* _Goal of the exercise_: Copy the rows from the line with "At what (x,y)" through the last row, replacing "coordinate pair" with "pair of numbers" and keeping everything else unchanged. Leave the pictures out of your copy.
....
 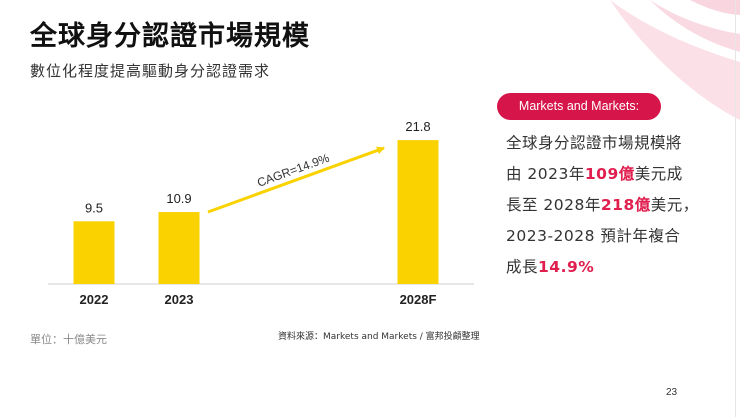 I want to click on bar-2022, so click(x=94, y=252).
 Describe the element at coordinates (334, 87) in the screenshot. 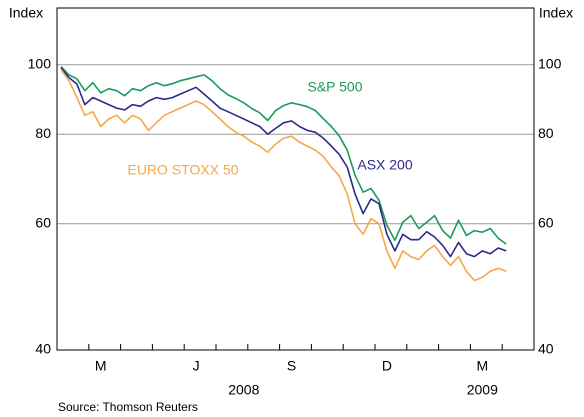

I see `series-label: S&P 500` at that location.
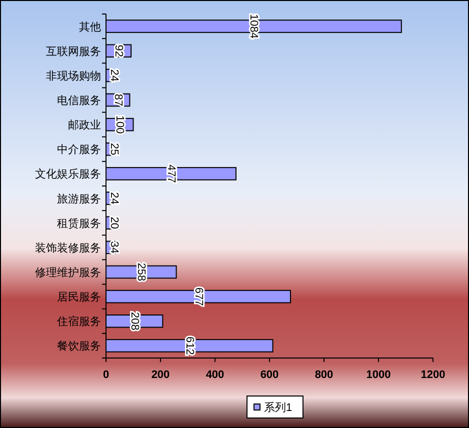  Describe the element at coordinates (118, 50) in the screenshot. I see `data-label: 92` at that location.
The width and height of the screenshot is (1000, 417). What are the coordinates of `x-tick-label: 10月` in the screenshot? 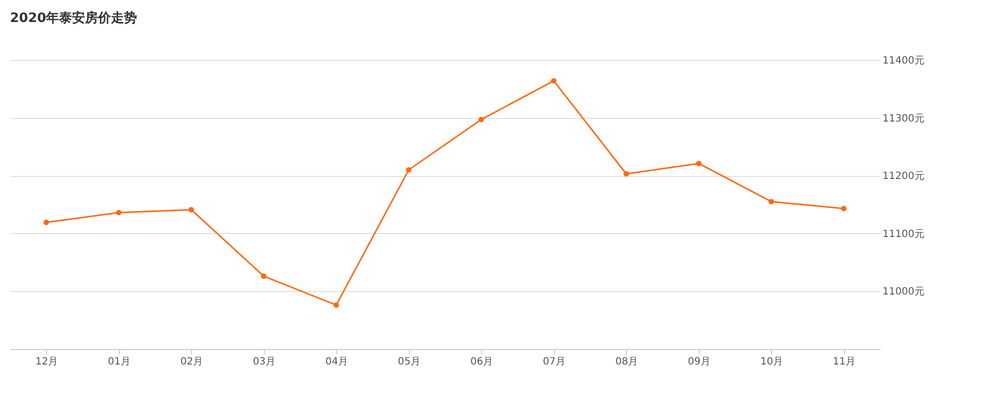 It's located at (772, 362).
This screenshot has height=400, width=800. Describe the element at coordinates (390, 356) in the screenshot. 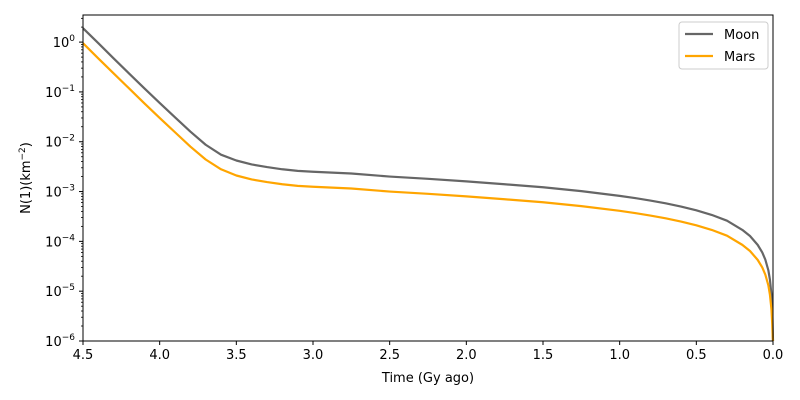

I see `x-tick-label: 2.5` at that location.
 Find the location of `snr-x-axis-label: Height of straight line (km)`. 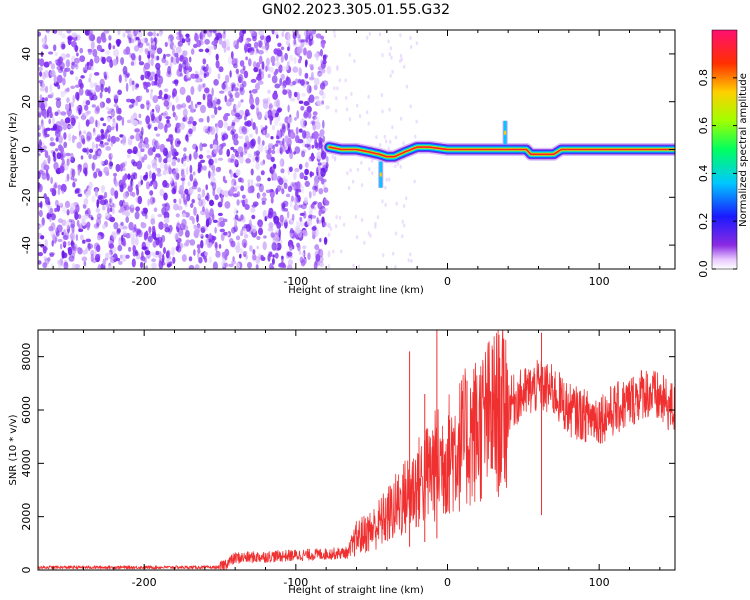

snr-x-axis-label: Height of straight line (km) is located at coordinates (356, 590).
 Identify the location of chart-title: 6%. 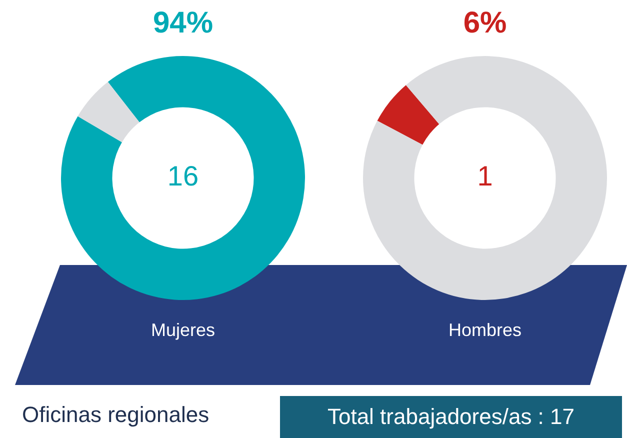
(485, 23).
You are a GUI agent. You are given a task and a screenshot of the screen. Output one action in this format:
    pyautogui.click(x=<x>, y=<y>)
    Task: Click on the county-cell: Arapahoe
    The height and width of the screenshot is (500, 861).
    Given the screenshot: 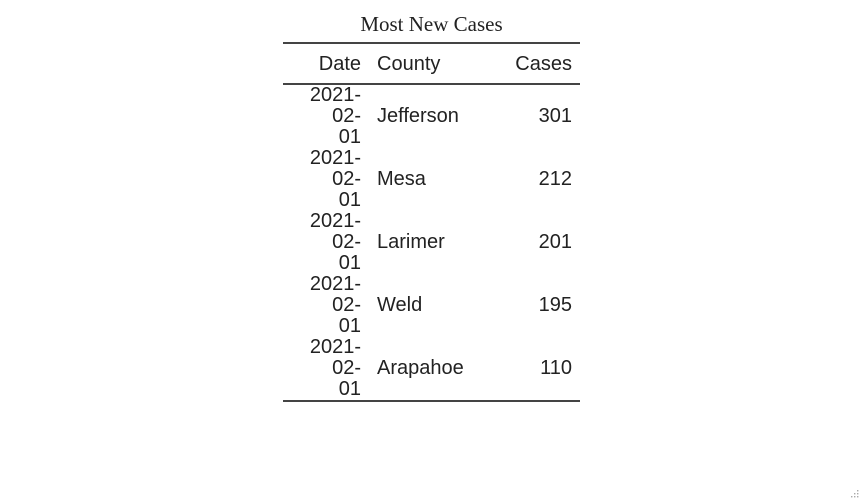 What is the action you would take?
    pyautogui.click(x=420, y=368)
    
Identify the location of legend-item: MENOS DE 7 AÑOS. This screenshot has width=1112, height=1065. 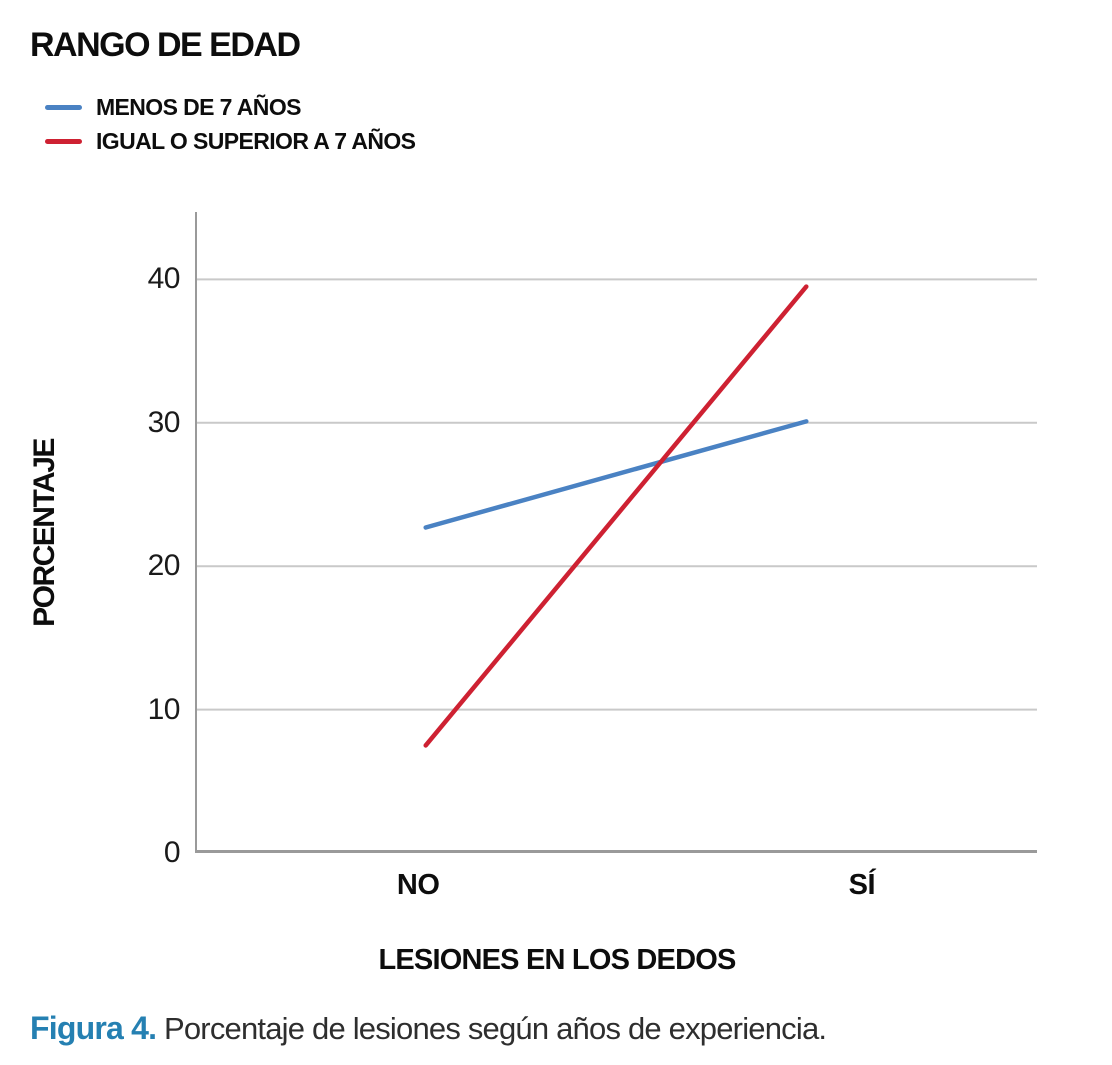
(230, 107).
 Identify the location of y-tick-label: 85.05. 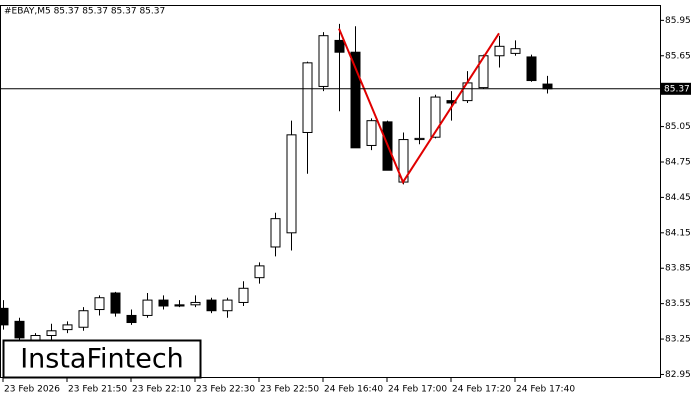
(678, 127).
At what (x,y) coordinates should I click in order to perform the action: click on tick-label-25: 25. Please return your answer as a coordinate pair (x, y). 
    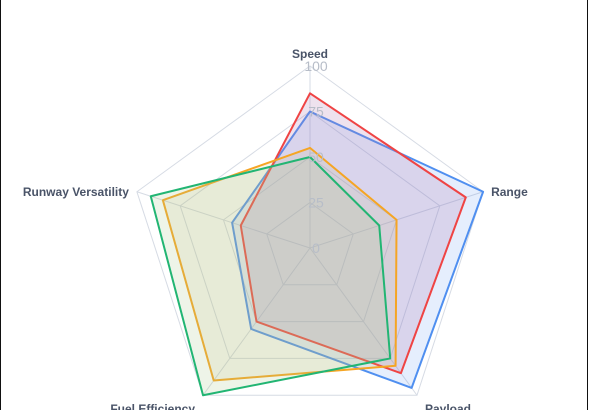
    Looking at the image, I should click on (316, 203).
....
* _Response to this task_:
At what (x,y) coordinates should I click in order to perform the action: click on tick-label-25: 25. Please return your answer as a pair of numbers (x, y). 
    Looking at the image, I should click on (316, 203).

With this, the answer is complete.